In una terra, Bagnoli, periferia di Napoli, che ancora oggi porta evidenti le ferite della vicenda Eternit (540 vittime), in tanti, ieri, sono scoppiati a piangere ed hanno applaudito quando, in streaming, hanno ascoltato la sentenza del processo di appello.
Soprattutto quando hanno ascoltato la condanna a 18 anni di reclusione per disastro doloso l’imprenditore elvetico Stephan Schmidheiny, imputato a Torino nel processo Eternit. In primo grado era stato condannato a 16 anni: oggi è stato ritenuto responsabile di disastro anche per gli stabilimenti Eternit di Rubiera e di Bagnoli.
Superstiti e familiari dei morti ammazzati dell’Eternit di Bagnoli hanno seguito in diretta streaming, nel centro Arci di cavalleggeri Aosta, la pronuncia di Appello.
E così, quando hanno quando è stato pronunciato l’accoglimento del ricorso, presentato dai legali dello studio Di Celmo, per il riconoscimento anche per Bagnoli del reato e quindi delle responsabilità penali e civili di disastro doloso e omissione di cautele antifortunistiche, la commozione è venuta fuori.

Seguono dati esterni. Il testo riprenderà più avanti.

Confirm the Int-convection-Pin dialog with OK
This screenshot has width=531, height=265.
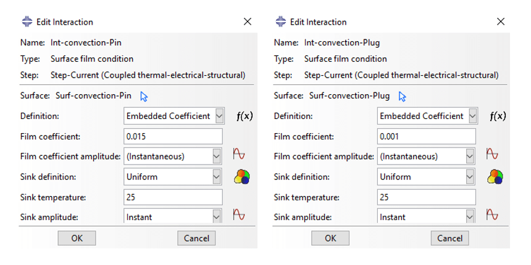[77, 239]
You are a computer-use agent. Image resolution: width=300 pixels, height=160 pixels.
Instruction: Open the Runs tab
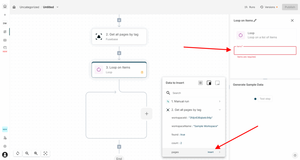tap(250, 7)
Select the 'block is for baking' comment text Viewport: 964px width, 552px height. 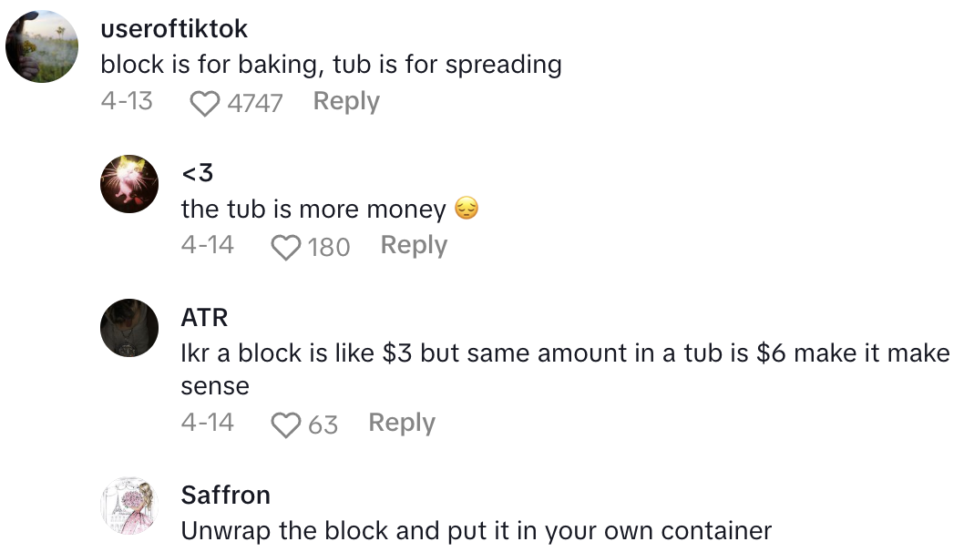pyautogui.click(x=331, y=65)
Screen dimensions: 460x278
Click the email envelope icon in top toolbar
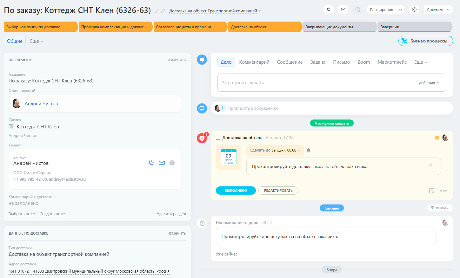click(x=343, y=10)
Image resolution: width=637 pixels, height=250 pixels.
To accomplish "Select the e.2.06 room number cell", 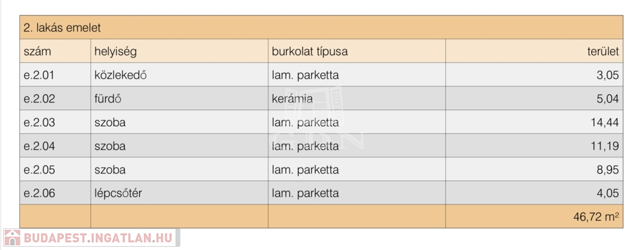I will (x=40, y=193).
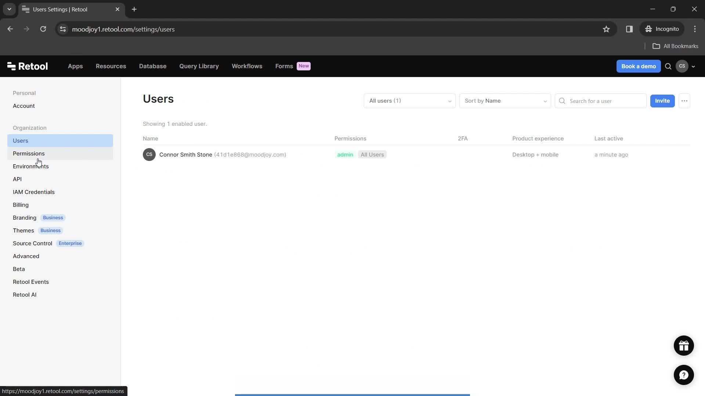Select the Workflows navigation tab
705x396 pixels.
click(247, 66)
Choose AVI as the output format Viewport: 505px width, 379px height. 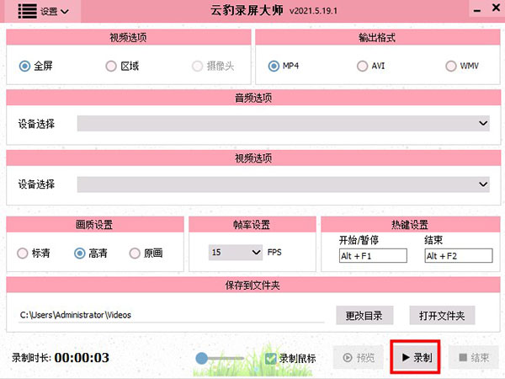coord(363,66)
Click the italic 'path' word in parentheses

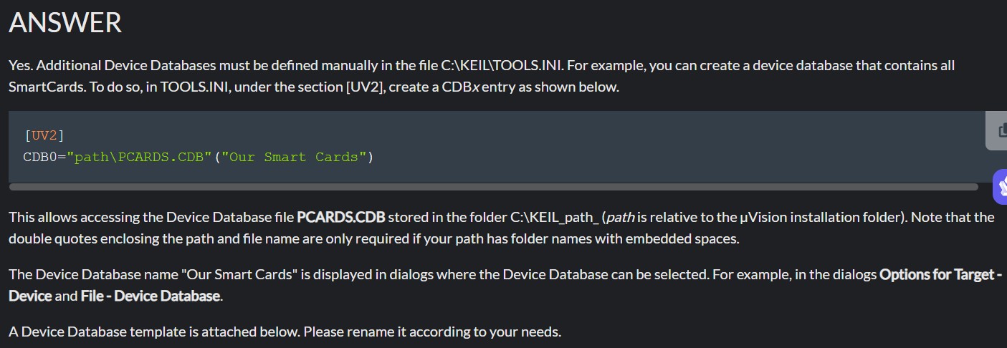coord(621,217)
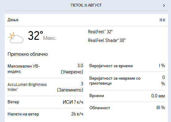Viewport: 171px width, 122px height.
Task: Click Веројатност за врнежи row
Action: click(127, 66)
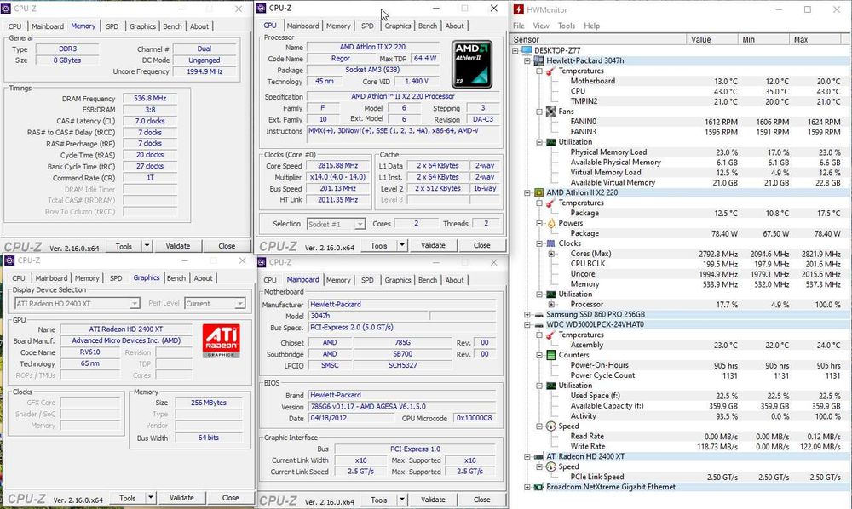Switch to the SPD tab in the CPU window
This screenshot has width=852, height=509.
pyautogui.click(x=367, y=26)
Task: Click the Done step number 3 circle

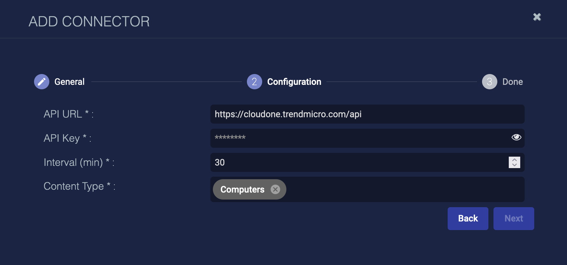Action: pyautogui.click(x=489, y=82)
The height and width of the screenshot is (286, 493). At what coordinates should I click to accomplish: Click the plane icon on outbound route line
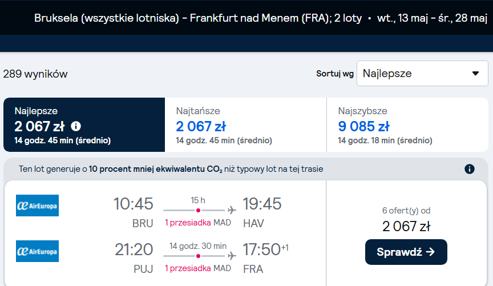[232, 210]
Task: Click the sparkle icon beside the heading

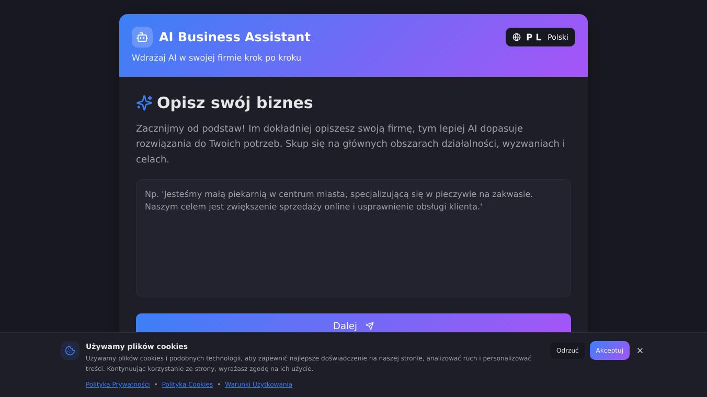Action: (x=144, y=103)
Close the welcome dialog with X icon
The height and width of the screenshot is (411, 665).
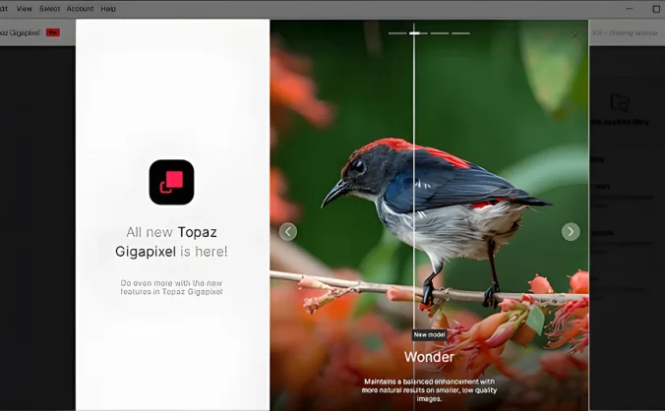(575, 35)
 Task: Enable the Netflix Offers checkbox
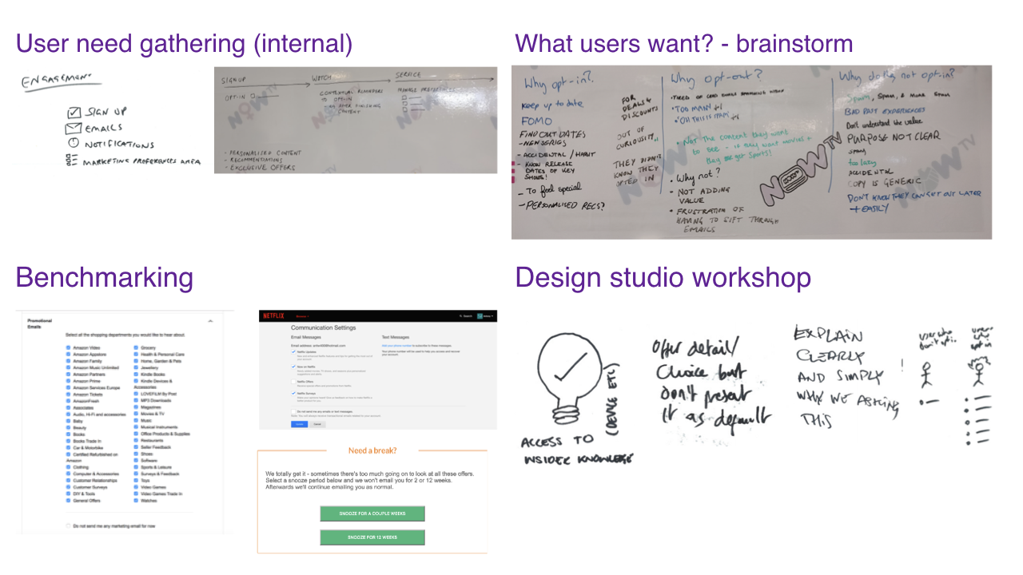[293, 382]
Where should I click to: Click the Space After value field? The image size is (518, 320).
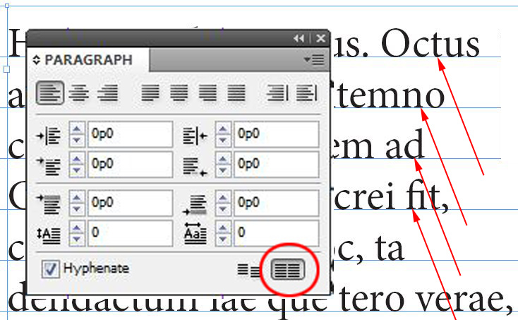tap(276, 203)
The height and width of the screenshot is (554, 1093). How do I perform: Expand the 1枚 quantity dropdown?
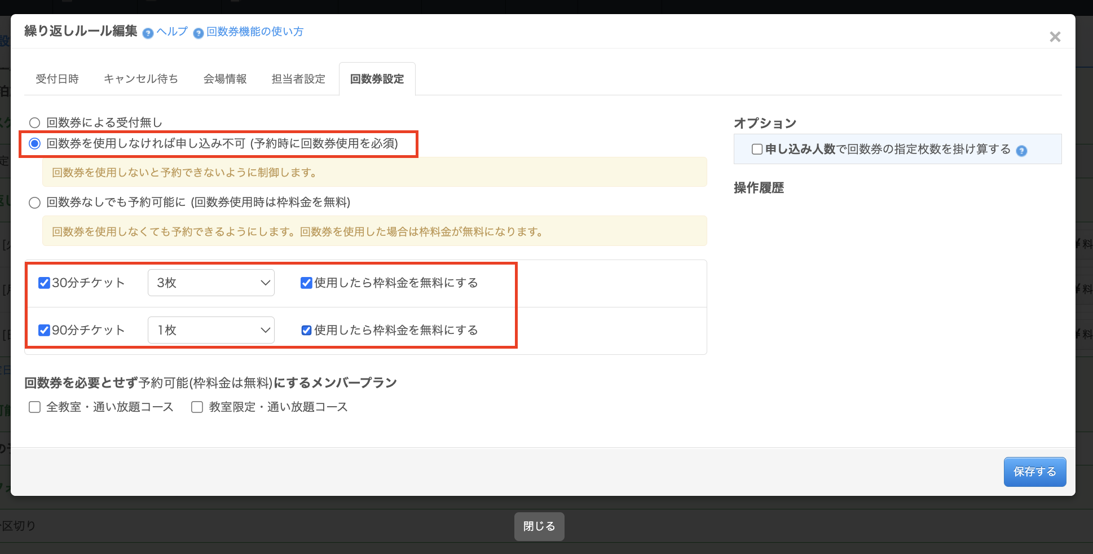[x=211, y=330]
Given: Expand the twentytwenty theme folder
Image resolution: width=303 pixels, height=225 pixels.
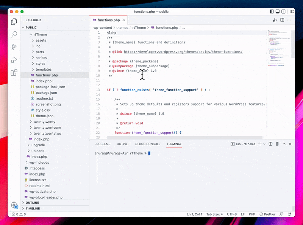Looking at the screenshot, I should point(44,122).
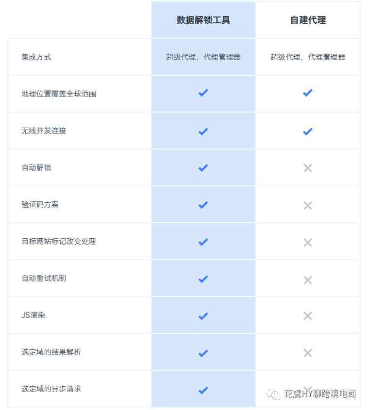Click 超级代理，代理管理器 text in highlighted column
The image size is (368, 410).
203,57
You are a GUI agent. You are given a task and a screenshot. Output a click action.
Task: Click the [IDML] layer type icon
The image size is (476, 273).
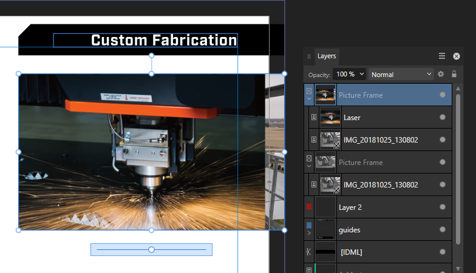(309, 251)
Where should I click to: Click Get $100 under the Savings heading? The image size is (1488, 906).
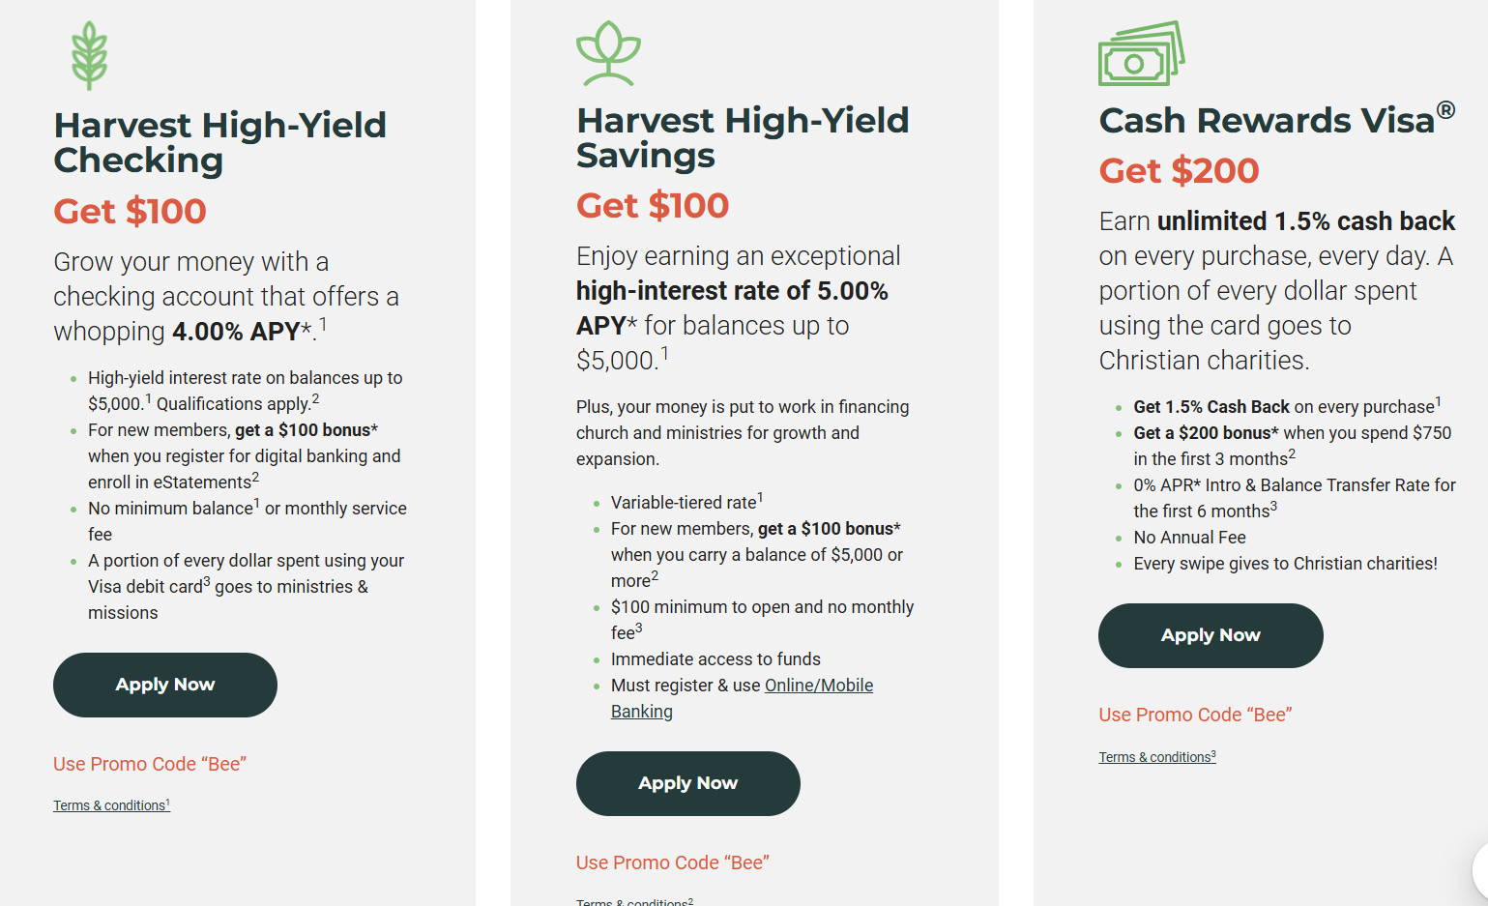click(653, 205)
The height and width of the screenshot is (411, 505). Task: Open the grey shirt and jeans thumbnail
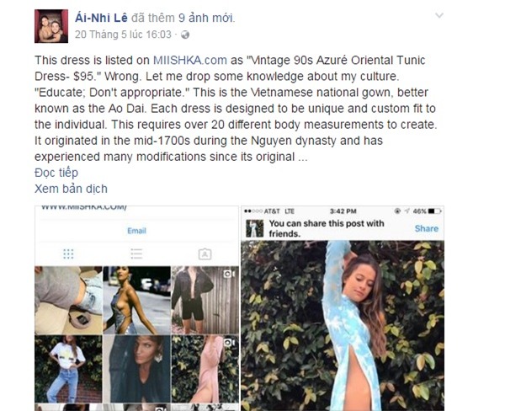click(x=68, y=300)
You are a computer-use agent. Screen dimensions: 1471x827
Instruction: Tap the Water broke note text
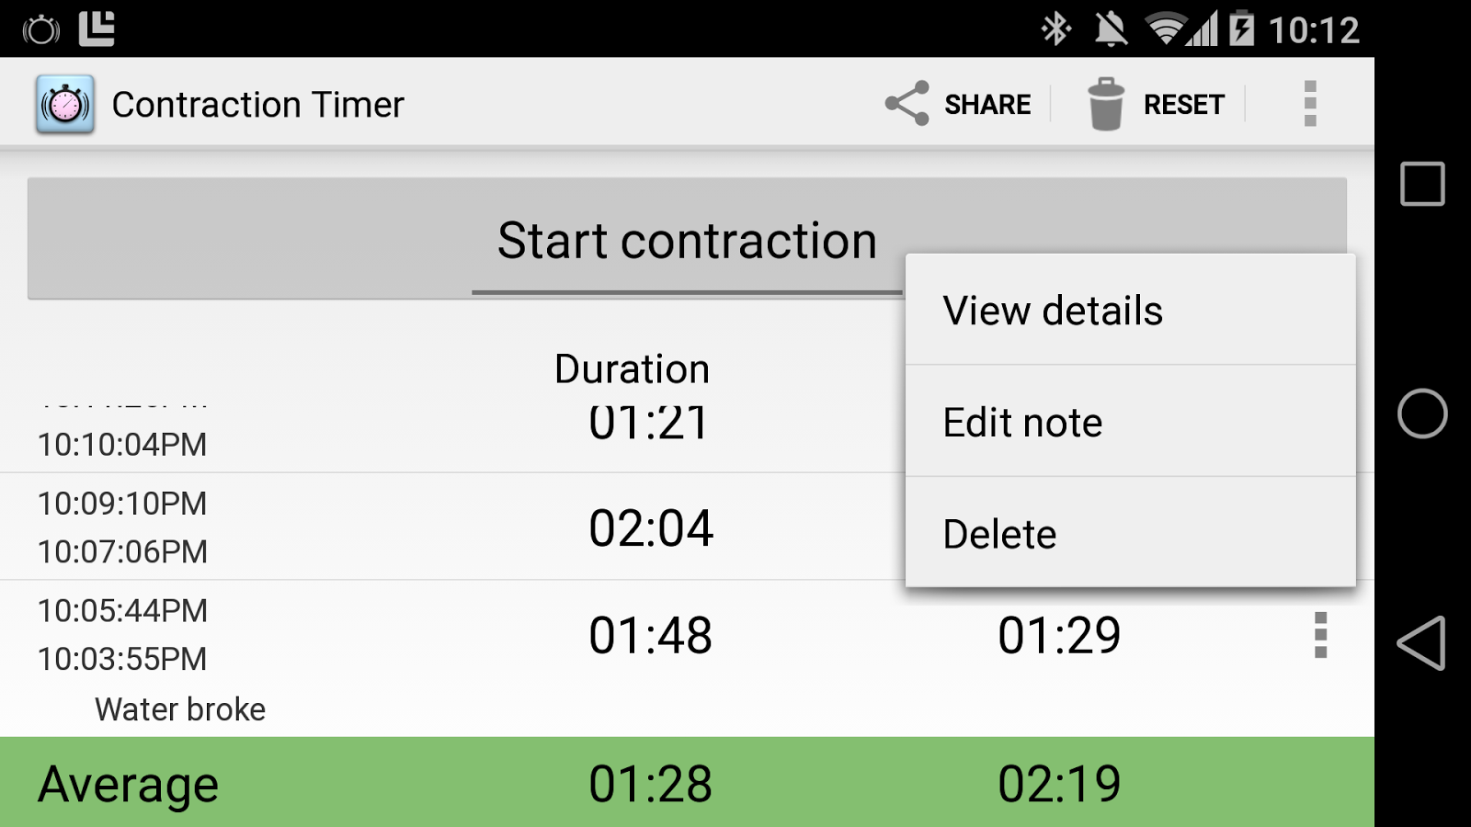(x=179, y=708)
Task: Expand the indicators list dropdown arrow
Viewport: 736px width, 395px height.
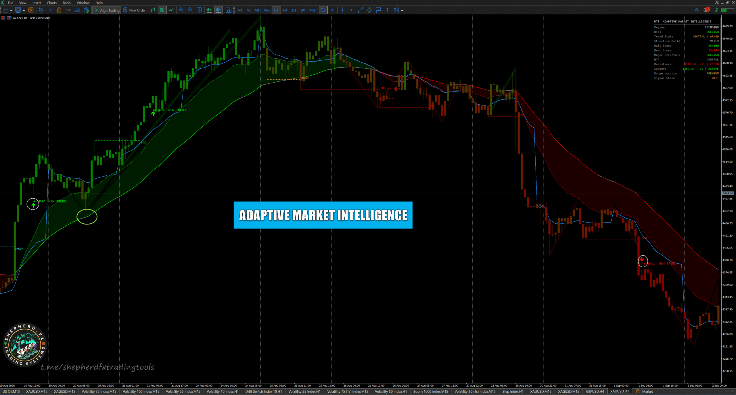Action: coord(24,11)
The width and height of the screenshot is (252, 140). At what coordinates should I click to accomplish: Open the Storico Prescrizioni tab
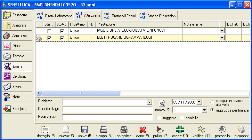coord(158,16)
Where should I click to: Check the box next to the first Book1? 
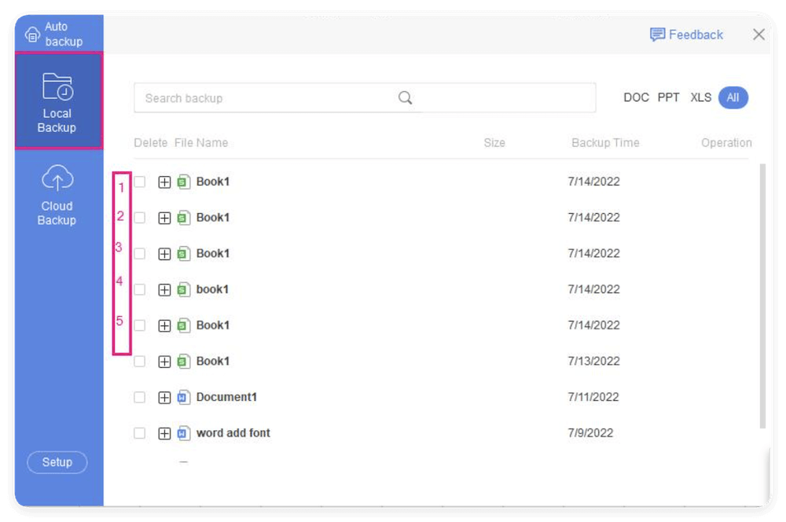click(139, 182)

In tutta la sua forza. Lo stesso pm Raffaele Guariniello, che ha coordinato l’accusa, si è detto “soddisfatto” del fatto che “sia stato ampliato il raggio delle responsabilità anche agli stabilimenti di Bagnoli e Rubiera, che in primo grado erano invece state escluse”. Una soddisfazione pienamente condivisa dai sindacati.
“La sentenza emessa dalla Corte di Appello di Torino sulla vicenda Eternit sancisce, una volta per tutte, le responsabilità di un disastro ambientale che per anni ha attraversato Bagnoli e che ora ci permette di guardare al futuro con la necessaria convinzione per concretizzare il piano di bonifica, quanto mai necessario in quel territorio”, ha detto il segretario generale della Cgil Campania, Franco Tavella, secondo il quale “è stata fatta giustizia per tutti quei lavoratori dello stabilimento di Bagnoli e per i loro familiari che hanno pagato a caro prezzo le conseguenze del disastro”.
“Nessun sentimento di vendetta ma una grande esigenza di giustizia – ha sottolineato il segretario generale della Fillea-Cgil Campania, Giovanni Sannino – ci ha accompagnato in tutti questi mesi.
Quella che appariva una discriminazione insopportabile è stata sanata. In nome delle 540 vittime dell’amianto killer, superstiti e familiari di chi non c’é più, che meritano il giusto e sacrosanto risarcimento materiale in nome di un territorio devastato e stuprato. In nome di un indispensabile piano di bonifica e di risanamento che quest’area merita. La sentenza di Appello restituisce dignità al dramma che si è consumato in questi anni”.
“Spetta adesso alle istituzioni, che hanno brillato per la loro assenza in questi mesi – conclude Tavella – saper interpretare le ansie e le aspettative di chi ha sofferto per colpa di avventurieri in cerca di facile profitto”.